**WHAT YOU WILL DO:** Beneath this task are records; print exactly the stretch of them from the line with "Choose Alter Publication" through the line with "Open the 视图(V)", both ends included.

**DATASET EXTRACT:**

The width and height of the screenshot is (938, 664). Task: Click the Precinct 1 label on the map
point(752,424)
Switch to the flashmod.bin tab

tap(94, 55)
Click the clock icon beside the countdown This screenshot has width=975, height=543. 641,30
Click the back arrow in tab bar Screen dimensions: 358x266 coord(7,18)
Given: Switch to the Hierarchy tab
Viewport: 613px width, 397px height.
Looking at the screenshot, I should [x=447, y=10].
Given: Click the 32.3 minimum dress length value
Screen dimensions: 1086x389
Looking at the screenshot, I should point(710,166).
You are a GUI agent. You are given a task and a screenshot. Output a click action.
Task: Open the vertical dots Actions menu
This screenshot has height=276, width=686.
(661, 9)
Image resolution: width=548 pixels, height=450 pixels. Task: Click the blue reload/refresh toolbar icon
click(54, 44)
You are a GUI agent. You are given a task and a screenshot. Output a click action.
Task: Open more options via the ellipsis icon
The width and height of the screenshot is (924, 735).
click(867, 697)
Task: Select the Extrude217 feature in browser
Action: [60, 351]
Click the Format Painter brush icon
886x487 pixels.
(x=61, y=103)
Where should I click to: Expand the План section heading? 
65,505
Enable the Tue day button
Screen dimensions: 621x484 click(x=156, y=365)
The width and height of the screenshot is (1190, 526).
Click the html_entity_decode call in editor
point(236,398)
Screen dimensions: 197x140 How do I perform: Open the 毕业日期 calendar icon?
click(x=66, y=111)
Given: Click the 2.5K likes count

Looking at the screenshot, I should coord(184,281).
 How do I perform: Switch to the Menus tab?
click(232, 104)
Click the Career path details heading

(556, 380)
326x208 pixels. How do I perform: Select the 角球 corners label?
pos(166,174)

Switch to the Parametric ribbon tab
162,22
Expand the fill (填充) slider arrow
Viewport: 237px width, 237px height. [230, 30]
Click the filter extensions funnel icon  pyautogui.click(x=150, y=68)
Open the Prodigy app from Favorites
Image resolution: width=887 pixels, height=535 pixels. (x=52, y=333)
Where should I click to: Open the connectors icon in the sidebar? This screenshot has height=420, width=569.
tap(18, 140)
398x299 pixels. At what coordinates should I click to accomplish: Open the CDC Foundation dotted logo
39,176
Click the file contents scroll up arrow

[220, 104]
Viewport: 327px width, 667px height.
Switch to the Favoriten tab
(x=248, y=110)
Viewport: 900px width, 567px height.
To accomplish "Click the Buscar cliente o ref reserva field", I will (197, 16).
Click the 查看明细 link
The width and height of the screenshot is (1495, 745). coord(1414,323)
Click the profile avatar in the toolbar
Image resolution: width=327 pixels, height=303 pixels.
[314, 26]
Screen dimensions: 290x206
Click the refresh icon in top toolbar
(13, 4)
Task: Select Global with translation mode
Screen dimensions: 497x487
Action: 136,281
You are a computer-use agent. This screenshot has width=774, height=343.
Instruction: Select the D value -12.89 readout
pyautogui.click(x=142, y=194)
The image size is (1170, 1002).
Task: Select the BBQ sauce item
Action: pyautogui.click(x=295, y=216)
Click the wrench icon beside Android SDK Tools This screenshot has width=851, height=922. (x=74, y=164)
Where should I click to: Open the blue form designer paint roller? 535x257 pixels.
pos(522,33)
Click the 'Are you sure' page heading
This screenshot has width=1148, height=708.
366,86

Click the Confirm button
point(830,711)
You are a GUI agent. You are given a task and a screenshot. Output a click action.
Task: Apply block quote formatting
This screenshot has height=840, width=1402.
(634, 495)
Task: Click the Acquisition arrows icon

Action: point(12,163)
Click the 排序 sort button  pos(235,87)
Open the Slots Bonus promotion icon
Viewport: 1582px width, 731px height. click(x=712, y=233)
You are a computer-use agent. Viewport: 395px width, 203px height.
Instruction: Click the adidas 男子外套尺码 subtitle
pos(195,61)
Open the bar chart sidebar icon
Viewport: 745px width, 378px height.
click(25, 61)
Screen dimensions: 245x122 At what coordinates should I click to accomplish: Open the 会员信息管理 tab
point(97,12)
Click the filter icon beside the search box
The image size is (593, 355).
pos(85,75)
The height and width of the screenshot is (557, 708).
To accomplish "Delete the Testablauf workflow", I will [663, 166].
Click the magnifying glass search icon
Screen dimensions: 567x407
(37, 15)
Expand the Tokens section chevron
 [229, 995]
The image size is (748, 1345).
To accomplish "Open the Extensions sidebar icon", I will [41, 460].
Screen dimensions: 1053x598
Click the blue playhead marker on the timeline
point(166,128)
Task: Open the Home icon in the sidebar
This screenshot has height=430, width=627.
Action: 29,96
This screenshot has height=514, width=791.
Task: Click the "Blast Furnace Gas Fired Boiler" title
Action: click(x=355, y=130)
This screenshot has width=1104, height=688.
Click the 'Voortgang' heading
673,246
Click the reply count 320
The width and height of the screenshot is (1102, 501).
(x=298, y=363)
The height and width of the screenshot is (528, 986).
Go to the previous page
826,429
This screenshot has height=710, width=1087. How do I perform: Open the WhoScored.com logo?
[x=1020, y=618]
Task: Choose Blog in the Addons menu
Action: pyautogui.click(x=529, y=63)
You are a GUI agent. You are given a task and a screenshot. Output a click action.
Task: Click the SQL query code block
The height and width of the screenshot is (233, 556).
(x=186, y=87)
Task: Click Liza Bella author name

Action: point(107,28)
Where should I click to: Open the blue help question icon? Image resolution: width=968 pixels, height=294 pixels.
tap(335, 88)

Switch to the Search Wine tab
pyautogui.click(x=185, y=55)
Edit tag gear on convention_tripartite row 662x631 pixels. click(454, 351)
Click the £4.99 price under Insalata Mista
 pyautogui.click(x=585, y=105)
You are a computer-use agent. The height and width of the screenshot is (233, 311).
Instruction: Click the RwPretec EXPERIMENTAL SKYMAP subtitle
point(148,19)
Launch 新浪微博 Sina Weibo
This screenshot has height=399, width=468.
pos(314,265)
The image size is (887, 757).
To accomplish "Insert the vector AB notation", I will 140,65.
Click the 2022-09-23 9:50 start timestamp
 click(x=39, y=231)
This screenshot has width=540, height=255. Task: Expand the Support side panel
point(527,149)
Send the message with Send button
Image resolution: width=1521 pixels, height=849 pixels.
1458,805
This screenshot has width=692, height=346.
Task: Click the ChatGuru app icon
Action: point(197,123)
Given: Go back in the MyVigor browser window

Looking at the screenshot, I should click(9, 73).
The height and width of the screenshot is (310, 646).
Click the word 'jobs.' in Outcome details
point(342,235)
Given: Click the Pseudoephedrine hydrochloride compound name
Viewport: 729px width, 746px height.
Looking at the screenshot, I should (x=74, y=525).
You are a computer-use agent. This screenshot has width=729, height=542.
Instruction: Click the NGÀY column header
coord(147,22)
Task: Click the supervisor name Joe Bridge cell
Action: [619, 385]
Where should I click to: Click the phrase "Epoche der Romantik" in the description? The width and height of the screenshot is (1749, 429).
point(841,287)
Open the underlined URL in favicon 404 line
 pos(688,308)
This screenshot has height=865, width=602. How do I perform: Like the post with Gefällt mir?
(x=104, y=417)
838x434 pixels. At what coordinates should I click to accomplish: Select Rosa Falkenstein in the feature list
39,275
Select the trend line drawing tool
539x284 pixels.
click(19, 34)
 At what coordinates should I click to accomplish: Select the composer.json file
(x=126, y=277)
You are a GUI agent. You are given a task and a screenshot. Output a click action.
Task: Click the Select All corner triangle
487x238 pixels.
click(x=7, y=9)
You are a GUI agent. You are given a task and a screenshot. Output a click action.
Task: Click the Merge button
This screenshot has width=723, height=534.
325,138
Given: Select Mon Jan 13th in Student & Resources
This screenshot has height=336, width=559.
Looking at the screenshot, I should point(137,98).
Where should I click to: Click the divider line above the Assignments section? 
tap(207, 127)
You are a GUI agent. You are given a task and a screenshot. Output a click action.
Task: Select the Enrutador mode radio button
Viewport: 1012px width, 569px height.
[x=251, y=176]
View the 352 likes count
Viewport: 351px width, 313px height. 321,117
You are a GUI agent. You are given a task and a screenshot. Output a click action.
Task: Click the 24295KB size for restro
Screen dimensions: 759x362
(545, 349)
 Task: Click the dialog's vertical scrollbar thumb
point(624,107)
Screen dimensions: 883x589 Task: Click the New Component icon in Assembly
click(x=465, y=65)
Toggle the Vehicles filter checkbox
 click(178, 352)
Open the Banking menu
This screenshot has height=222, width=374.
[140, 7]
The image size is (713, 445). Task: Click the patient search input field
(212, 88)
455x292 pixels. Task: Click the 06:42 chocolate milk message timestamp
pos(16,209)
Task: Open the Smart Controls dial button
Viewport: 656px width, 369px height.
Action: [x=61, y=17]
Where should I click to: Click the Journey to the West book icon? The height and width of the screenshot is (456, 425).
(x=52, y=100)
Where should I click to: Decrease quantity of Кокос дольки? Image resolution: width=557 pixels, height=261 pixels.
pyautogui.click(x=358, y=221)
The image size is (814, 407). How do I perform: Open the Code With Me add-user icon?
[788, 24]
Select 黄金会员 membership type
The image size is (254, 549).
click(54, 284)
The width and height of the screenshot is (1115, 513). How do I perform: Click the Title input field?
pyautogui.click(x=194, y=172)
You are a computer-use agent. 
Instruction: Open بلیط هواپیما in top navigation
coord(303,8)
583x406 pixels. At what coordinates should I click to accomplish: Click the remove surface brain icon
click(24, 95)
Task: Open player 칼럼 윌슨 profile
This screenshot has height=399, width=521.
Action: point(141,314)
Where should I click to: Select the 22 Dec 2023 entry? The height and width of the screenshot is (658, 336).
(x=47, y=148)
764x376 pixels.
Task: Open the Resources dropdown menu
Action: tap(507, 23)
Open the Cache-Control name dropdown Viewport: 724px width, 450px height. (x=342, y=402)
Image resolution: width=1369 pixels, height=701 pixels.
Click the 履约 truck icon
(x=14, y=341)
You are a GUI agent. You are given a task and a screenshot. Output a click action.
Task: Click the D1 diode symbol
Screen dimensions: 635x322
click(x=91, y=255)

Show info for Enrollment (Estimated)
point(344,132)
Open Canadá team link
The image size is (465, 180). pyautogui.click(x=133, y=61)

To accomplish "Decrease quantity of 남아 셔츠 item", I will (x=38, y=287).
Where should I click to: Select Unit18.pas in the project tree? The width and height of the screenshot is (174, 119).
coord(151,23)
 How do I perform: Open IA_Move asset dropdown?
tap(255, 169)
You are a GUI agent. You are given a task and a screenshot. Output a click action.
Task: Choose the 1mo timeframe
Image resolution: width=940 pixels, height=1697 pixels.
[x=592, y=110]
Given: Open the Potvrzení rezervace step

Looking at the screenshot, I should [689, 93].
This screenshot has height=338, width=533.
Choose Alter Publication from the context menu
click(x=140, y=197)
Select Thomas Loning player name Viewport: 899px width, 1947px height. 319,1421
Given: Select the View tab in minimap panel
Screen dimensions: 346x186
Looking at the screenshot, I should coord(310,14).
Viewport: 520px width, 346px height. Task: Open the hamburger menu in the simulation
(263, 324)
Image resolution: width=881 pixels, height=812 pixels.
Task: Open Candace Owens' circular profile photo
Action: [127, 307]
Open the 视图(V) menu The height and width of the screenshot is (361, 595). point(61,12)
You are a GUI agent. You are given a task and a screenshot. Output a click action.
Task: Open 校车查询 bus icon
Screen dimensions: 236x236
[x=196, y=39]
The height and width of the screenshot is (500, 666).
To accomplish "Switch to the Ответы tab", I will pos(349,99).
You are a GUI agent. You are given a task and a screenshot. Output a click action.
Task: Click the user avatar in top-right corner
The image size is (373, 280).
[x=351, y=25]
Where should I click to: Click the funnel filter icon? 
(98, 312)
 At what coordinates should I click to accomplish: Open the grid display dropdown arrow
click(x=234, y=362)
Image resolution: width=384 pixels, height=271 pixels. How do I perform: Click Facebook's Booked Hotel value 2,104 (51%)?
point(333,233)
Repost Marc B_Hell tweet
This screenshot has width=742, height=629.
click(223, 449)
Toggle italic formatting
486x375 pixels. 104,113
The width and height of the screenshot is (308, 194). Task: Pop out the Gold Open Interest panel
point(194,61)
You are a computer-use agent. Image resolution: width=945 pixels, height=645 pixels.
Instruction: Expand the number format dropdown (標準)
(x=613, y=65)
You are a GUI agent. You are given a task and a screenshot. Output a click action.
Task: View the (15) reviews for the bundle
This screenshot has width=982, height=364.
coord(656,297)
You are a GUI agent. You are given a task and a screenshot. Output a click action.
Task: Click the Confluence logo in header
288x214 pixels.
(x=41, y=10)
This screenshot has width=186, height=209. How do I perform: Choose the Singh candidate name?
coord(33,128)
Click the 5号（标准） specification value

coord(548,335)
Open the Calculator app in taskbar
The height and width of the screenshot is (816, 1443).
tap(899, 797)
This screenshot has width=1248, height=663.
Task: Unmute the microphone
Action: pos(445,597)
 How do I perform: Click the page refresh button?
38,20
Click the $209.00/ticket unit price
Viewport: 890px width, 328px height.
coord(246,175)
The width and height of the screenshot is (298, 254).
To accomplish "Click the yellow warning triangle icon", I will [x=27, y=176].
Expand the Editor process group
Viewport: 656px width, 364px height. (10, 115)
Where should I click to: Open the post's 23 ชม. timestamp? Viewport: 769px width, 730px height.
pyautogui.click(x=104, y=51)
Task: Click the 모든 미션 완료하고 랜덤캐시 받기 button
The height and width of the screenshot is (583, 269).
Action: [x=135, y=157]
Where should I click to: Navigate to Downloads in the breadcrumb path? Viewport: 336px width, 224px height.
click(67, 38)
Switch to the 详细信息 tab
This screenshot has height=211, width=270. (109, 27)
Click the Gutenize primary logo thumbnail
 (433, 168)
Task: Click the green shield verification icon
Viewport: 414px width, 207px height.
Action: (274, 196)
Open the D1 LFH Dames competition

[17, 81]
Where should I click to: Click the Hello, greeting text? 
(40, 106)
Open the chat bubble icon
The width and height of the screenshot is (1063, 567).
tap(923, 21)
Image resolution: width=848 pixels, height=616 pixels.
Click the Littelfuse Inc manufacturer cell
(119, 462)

**SOLUTION TO THIS TASK:**
Choose Alter Publication from the context menu
click(x=140, y=197)
Select Thomas Loning player name Viewport: 899px width, 1947px height. 319,1421
Given: Select the View tab in minimap panel
Screen dimensions: 346x186
Looking at the screenshot, I should coord(310,14).
Viewport: 520px width, 346px height. Task: Open the hamburger menu in the simulation
(263, 324)
Image resolution: width=881 pixels, height=812 pixels.
Task: Open Candace Owens' circular profile photo
Action: [127, 307]
Open the 视图(V) menu The height and width of the screenshot is (361, 595). point(61,12)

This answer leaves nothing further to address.